>>>>>
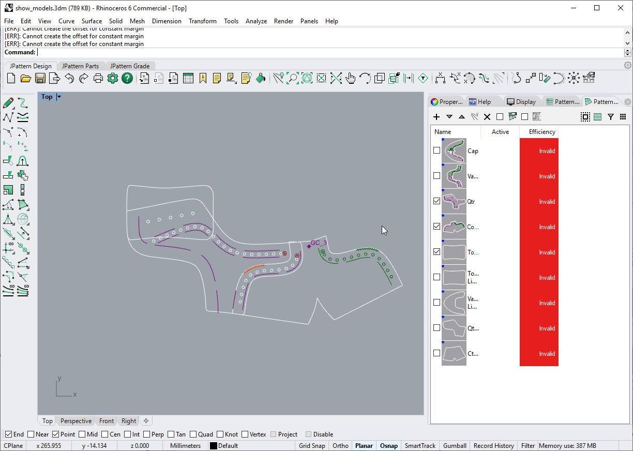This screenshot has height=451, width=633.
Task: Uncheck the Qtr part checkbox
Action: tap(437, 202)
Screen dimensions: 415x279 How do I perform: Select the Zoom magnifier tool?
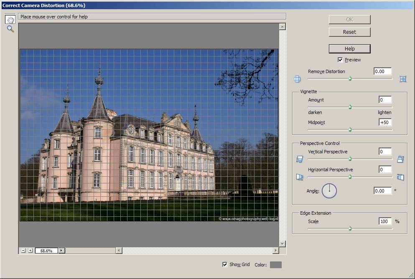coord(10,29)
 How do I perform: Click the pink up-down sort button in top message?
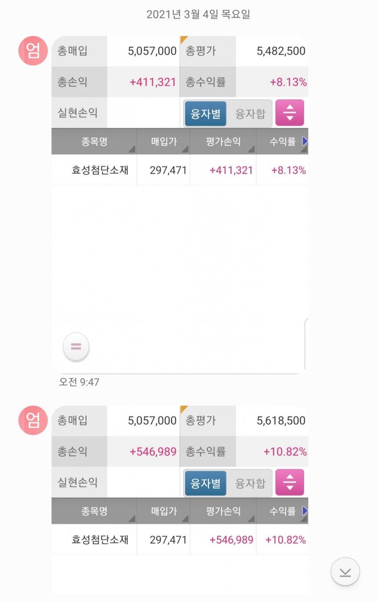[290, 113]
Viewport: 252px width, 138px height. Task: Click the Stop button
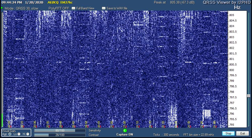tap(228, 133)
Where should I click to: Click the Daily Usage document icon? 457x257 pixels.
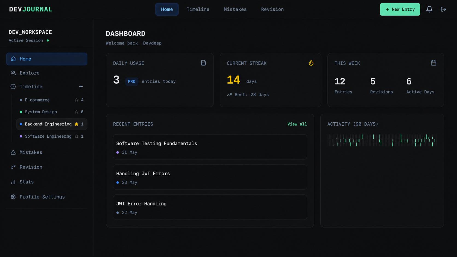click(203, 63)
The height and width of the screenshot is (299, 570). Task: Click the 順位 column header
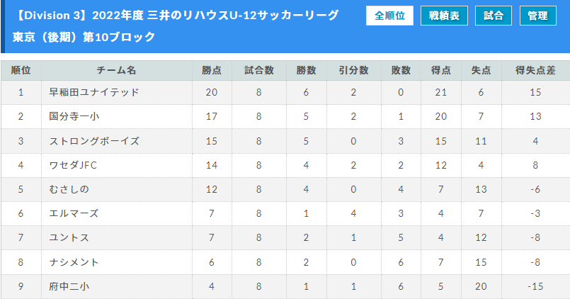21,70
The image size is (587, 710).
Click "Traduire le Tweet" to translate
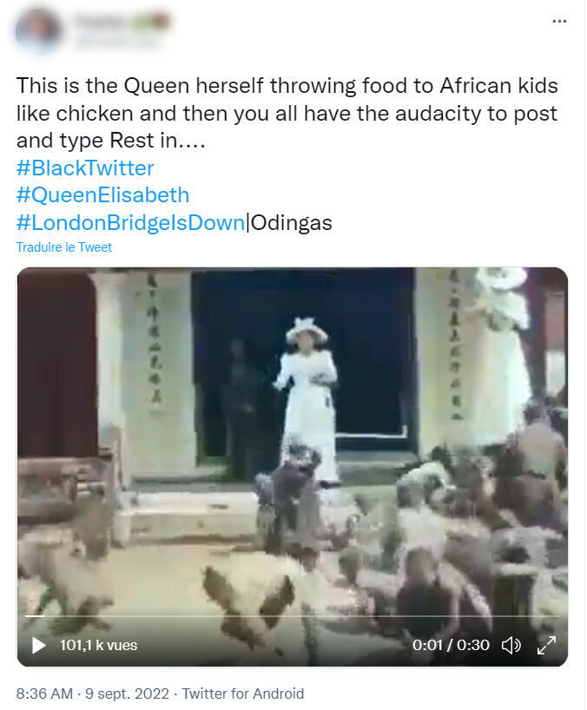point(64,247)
<<<<<
>>>>>
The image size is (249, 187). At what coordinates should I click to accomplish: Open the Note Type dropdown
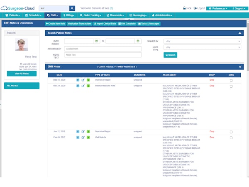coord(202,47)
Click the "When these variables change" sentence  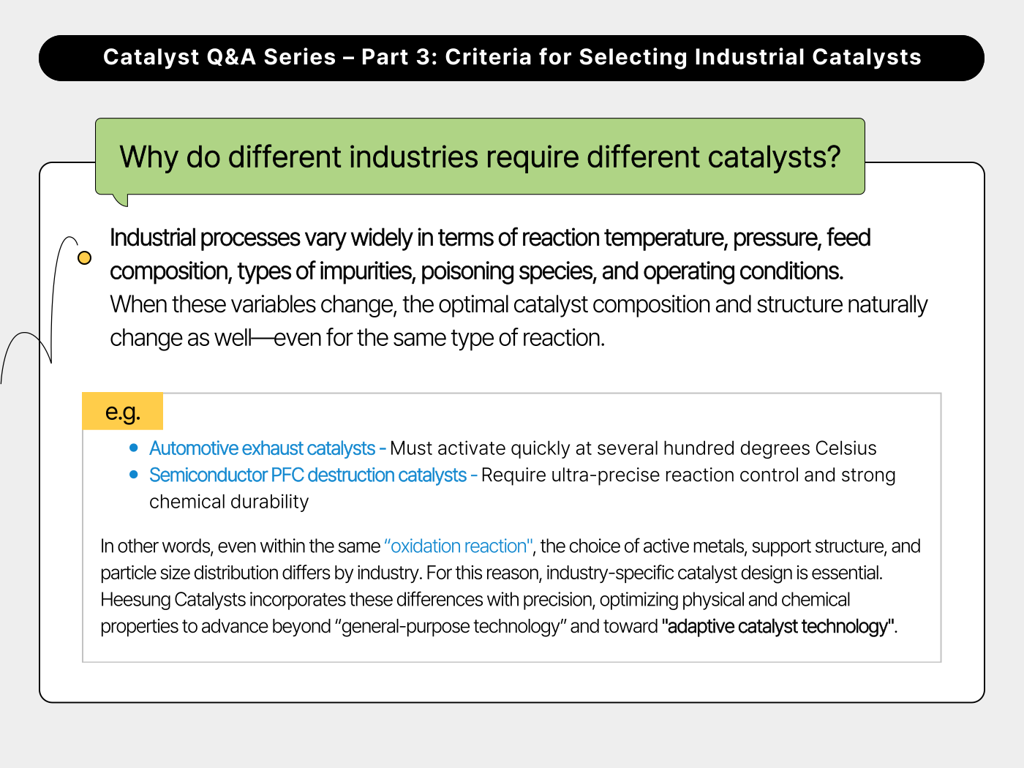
<<<<<
▶ Exercise brief: Would you copy out, exactly and with no pictures, only the lines above from the one that contains "Screen dimensions: 415x279" through the one that contains "The image size is (587, 710)."?

▶ Worked solution:
Screen dimensions: 415x279 How do I perform: Select the Zoom magnifier tool?
coord(10,29)
 How do I perform: Click the pink up-down sort button in top message?
[290, 113]
Viewport: 252px width, 138px height. Task: Click the Stop button
tap(228, 133)
Where should I click to: Click the Daily Usage document icon? 457x257 pixels.
click(203, 63)
The height and width of the screenshot is (299, 570). Task: Click the 順位 column header
21,70
The image size is (587, 710).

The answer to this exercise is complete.